シリア攻撃が示した米国の決定的な「異変」 攻撃は儀式化された劇のようでもあった
シリアの地上では、アサド大統領は引き続き自らの権力を堅固にしている。反政府勢力のグループが主要な地域で退却するなか、政府による通常の空爆が週末も続いた。イスラエル、イラン、トルコは、これまでにない規模の軍隊をもって自国内のそれぞれの代理戦争を続けている。

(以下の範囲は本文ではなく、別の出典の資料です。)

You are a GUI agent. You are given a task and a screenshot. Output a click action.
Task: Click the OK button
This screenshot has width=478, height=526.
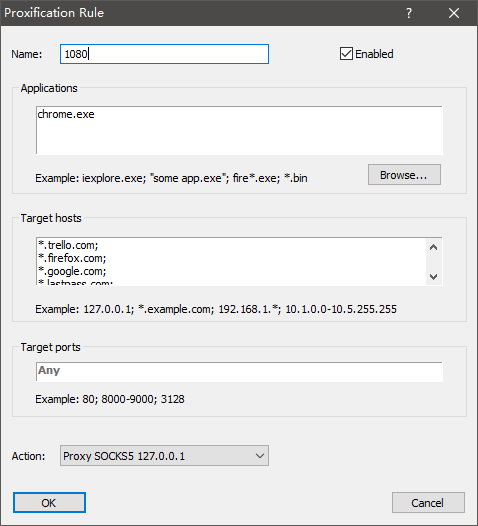pyautogui.click(x=49, y=503)
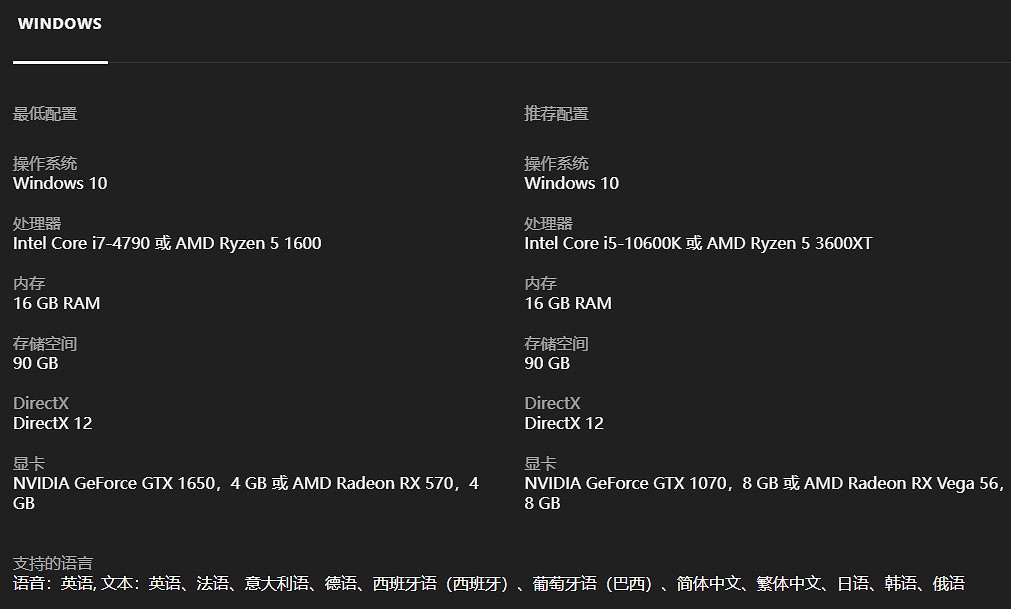Click the 处理器 label in minimum column
This screenshot has height=609, width=1011.
(37, 224)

そして17日、米政府は新たな計画を発表した。ここへきてシリアの米軍のうち約2000人をアラブ軍に置き換えたいというのだ。これはトランプ政権が地域の意思決定を地元の権限に任せるしか選択の余地がない、と考えている兆候である。
ロシアも中国も野心を持っている割には…
シリア攻撃によって、米政府は米国が依然として地中海における支配的な軍事力であることを実証した。少なくとも軍隊を強化しようと決める際には、だ。しかしほかの地域でロシアや中国の活動が増強しており、米国の軍事力が広がっていたとしてもそれぞれの地域における影響力は弱まっていることを、意味している。実際、米海軍が対ロシアとシリアを対象に空母を地中海に移動させていたとき、南シナ海では中国が過去最大の海軍訓練を行っていた。
これらに続き、4月18日は中国が、台湾海峡で実弾演習を行った。これは中国政府の潜在的な敵国、さらには米同盟国を、この地域で萎縮させるためのむき出しの試みであると見られている。

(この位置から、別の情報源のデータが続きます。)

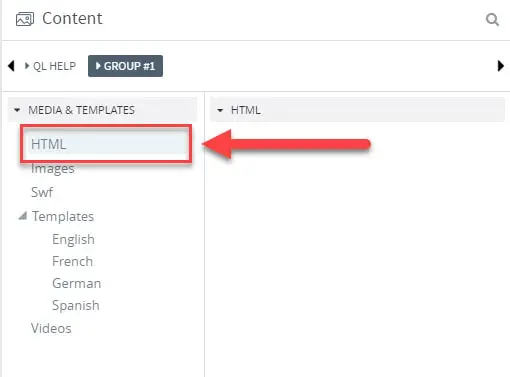
Task: Open the Swf folder
Action: tap(42, 192)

ロシアも中国も、世界的な野心を持つ割には、いまだに東欧やアジアといったお互いの周辺地域にわざわざ焦点を絞っている。それぞれの軍がそれぞれの地域において、米軍を押し返すことができるように意図的に企てているのである。
イランや北朝鮮といったより小規模の敵国も、同じような判断を下そうとしている。これらの国は、米国がいまだに1回限りの打撃を即決で与えられる能力を保持していることを14日、思い知らされることになったものの、これらの国の最大の焦点は、大規模な政権交代を迫るような措置を米国にさせないことにある。